Body Weight and Body Water in Chronic Cor Pulmonale

Abstract
1. Body weight was measured through forty consecutive illnesses in seventeen patients with oedema in association with chronic bronchitis and hypoxia. All patients were taking diuretic drugs at the time. 2. Body weight increased little as peripheral oedema and a raised jugular venous pressure appeared. The subsequent weight-loss during treatment was usually greater than the pre-treatment weight-gain. Body weight increased slowly in convalescence to equal or exceed hospital admission weight without a deterioration of general health or reappearance of oedema. 3. Total body water, exchangeable sodium and exchangeable potassium were measured in patients after treatment of the acute illness and clearance of oedema and again in six patients of the group 2–3 months later in convalescence. Total exchangeable sodium was normal or slightly reduced after treatment of oedema and in convalescence between recurrent acute illnesses.

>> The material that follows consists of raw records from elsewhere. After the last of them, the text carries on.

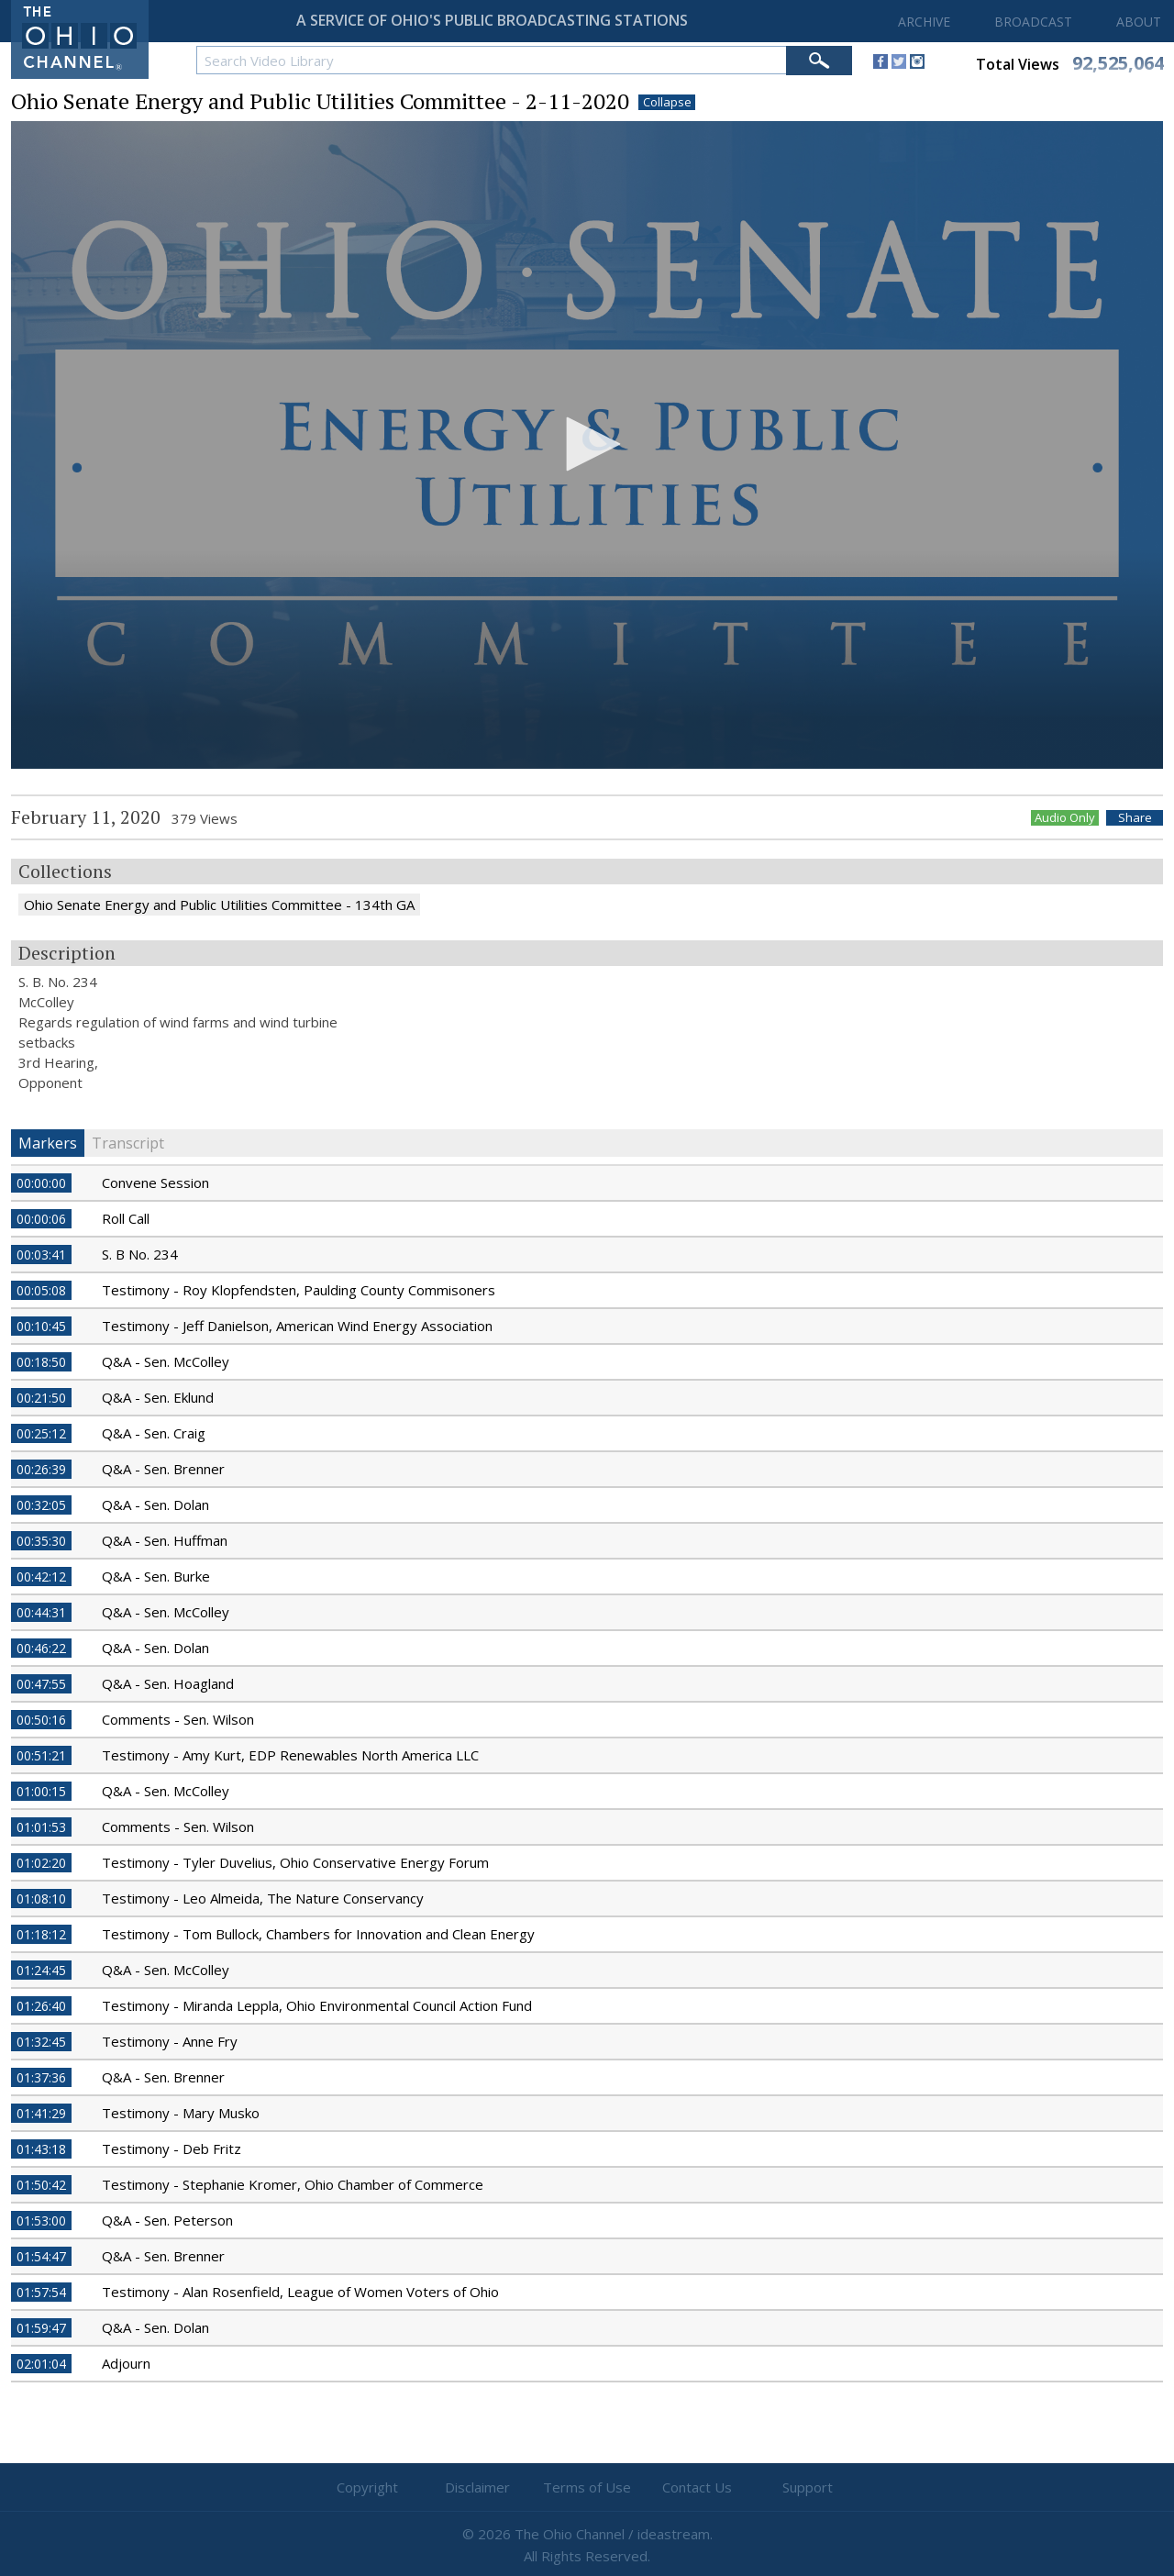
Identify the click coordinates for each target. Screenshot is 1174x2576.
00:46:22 (41, 1648)
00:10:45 (41, 1326)
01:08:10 (41, 1898)
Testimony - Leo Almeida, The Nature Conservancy (263, 1898)
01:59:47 (41, 2328)
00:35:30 (41, 1540)
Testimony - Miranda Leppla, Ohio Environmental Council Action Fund (317, 2005)
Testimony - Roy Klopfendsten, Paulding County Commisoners (298, 1290)
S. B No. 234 (140, 1254)
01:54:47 (41, 2256)
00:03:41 (41, 1254)
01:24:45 (41, 1970)
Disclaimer (477, 2487)
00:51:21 (41, 1755)
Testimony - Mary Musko (181, 2113)
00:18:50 (41, 1362)
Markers (47, 1143)
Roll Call (126, 1218)
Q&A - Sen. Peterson (167, 2220)
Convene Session (155, 1182)
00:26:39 (41, 1469)
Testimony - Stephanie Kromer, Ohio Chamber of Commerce (292, 2184)
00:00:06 (41, 1218)
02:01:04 (41, 2363)
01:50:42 (41, 2184)
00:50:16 (41, 1719)
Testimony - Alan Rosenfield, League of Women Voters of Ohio (300, 2291)
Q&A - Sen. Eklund (158, 1397)
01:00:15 (41, 1791)
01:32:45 (41, 2041)
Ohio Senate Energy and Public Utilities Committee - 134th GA (219, 904)
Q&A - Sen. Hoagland (168, 1683)
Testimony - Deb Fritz (171, 2148)
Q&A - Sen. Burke (156, 1576)
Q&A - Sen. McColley (165, 1361)
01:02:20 (41, 1862)
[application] (587, 445)
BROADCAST (1033, 21)
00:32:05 (41, 1505)
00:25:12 (41, 1433)
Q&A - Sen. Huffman (164, 1540)
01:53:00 (41, 2220)
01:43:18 (41, 2149)
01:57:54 (41, 2292)
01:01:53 (41, 1827)
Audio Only (1065, 818)
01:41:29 (41, 2113)
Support (807, 2487)
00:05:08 (41, 1290)
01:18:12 (41, 1934)
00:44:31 (41, 1612)
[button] (587, 444)
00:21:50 (41, 1397)
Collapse (667, 102)
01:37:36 (41, 2077)
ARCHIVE (924, 21)
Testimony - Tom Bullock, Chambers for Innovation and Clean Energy (318, 1934)
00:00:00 (41, 1183)
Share (1135, 818)
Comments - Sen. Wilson (178, 1719)
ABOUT (1138, 21)
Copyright (367, 2487)
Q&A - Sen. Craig (153, 1433)
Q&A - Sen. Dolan (155, 1504)
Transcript (128, 1143)
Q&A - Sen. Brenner (163, 1469)
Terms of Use (587, 2487)
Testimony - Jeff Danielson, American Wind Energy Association (297, 1325)
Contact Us (697, 2487)
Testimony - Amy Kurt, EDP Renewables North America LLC (290, 1755)
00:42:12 (41, 1576)
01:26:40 (41, 2006)
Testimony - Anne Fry (170, 2041)
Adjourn (126, 2363)
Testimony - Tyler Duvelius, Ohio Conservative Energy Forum (295, 1862)
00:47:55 (41, 1684)
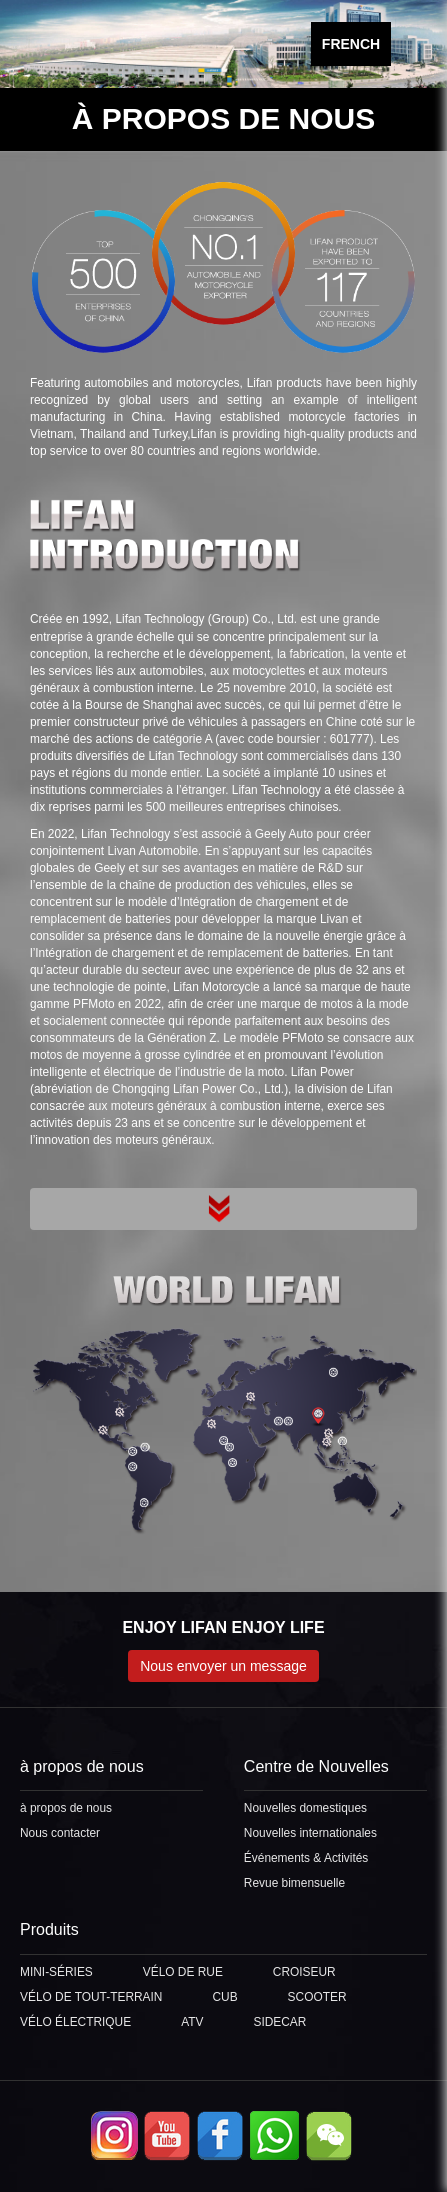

Even when gross oedema was present exchangeable sodium was substantially increased in only one of three patients studied at this stage. Total exchangeable potassium was invariably severely depressed. 4. Large changes of body tissue weight without comparable change in exchangeable sodium support previous evidence that oedema in hypoxic bronchitis is not simply a further form of congestive cardiac failure. 5. It is suggested that at least some of the tissue loss in acute exacerbations is a direct result of hypoxaemia and similar to that observed at high altitude. Part of the oedema fluid is thought to be derived from intracellular water released during dissolution of tissue matrix.